I più recenti pesci, fra cui pertiche, merluzzi, aringhe, che rappresentano circa il 99 per cento della fauna nei mari odierni, non erano ancora apparsi nel devoniano; altri, come gli storioni, sono quasi estinti, mentre erano circa una quarta parte nell'epoca devoniana; i Selaci, che ora rappresentano una piccola parte dei pesci viventi, erano un terzo di quelli devoniani; Ostracodermi e Arthrodira, i primi apparsi nell'ordoviciano, erano circa 40 per cento nel devoniano, dove perirono.
Gli evoluzionisti ammettono questa successione come un effetto di evoluzione, e basti vedere gli alberi genealogici per convincersi; e non v'è nessuno che non accetti. Ma il problema è nell'origine dei pesci che sono i primi e più antichi vertebrati: il ponte che si vuol costruire per il passaggio degli invertebrati, non è ancora che un progetto ipotetico.
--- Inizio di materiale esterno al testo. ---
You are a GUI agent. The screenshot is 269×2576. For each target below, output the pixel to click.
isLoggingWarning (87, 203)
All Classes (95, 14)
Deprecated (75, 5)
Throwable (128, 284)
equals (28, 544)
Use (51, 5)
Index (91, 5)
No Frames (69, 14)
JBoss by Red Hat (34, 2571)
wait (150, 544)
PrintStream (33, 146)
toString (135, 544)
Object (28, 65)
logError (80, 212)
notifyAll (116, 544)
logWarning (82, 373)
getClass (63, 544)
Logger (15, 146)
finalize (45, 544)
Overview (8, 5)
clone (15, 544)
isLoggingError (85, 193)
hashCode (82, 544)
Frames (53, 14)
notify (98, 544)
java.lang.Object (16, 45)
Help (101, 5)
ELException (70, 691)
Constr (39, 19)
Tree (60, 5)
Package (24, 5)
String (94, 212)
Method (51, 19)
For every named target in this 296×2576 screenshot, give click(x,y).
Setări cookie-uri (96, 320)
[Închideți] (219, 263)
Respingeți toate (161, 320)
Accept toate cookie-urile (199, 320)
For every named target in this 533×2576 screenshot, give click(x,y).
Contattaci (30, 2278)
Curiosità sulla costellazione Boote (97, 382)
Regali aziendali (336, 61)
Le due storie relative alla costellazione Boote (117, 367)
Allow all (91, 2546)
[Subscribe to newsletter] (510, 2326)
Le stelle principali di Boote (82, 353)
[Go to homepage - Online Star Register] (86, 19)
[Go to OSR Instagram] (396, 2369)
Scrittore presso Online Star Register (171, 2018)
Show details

Schuchert scrive: «Malgrado il fatto che i pesci hanno scheletro osseo e che sono conosciuti dall'ordoviciano, i loro primitivi progenitori non sono ancora scoperti. Gli zoologi non sono riusciti a determinare questa discendenza neppure fra le vaste orde di forme viventi e loro embrioni, nè i paleontologi, d'altra parte, finora hanno trovato i «missing-links» fra gl'invertebrati e i pesci. I più antichi fossili vertebrati sono indubbiamente pesci con caratteri simili ad Elasmobranchi, e mentre i paleontologi possono ancora trovare vertebrati di tipo inferiore, sembra che le condizioni naturali siano contrarie a questa possibilità, perchè i più primitivi vertebrati devono essere stati non soltanto piccoli, ma anche senza parti dure». Non pertanto egli, come altri, ricorda tre ipotesi, o che i progenitori siano da ricercare nei vermi, Nemertini; o fra i tunicati, Ascidie, o nel famoso Amphioxus lanceolatus; su questo gli studi sono stati numerosissimi fra le grandi speranze che han destato alla soluzione del problema.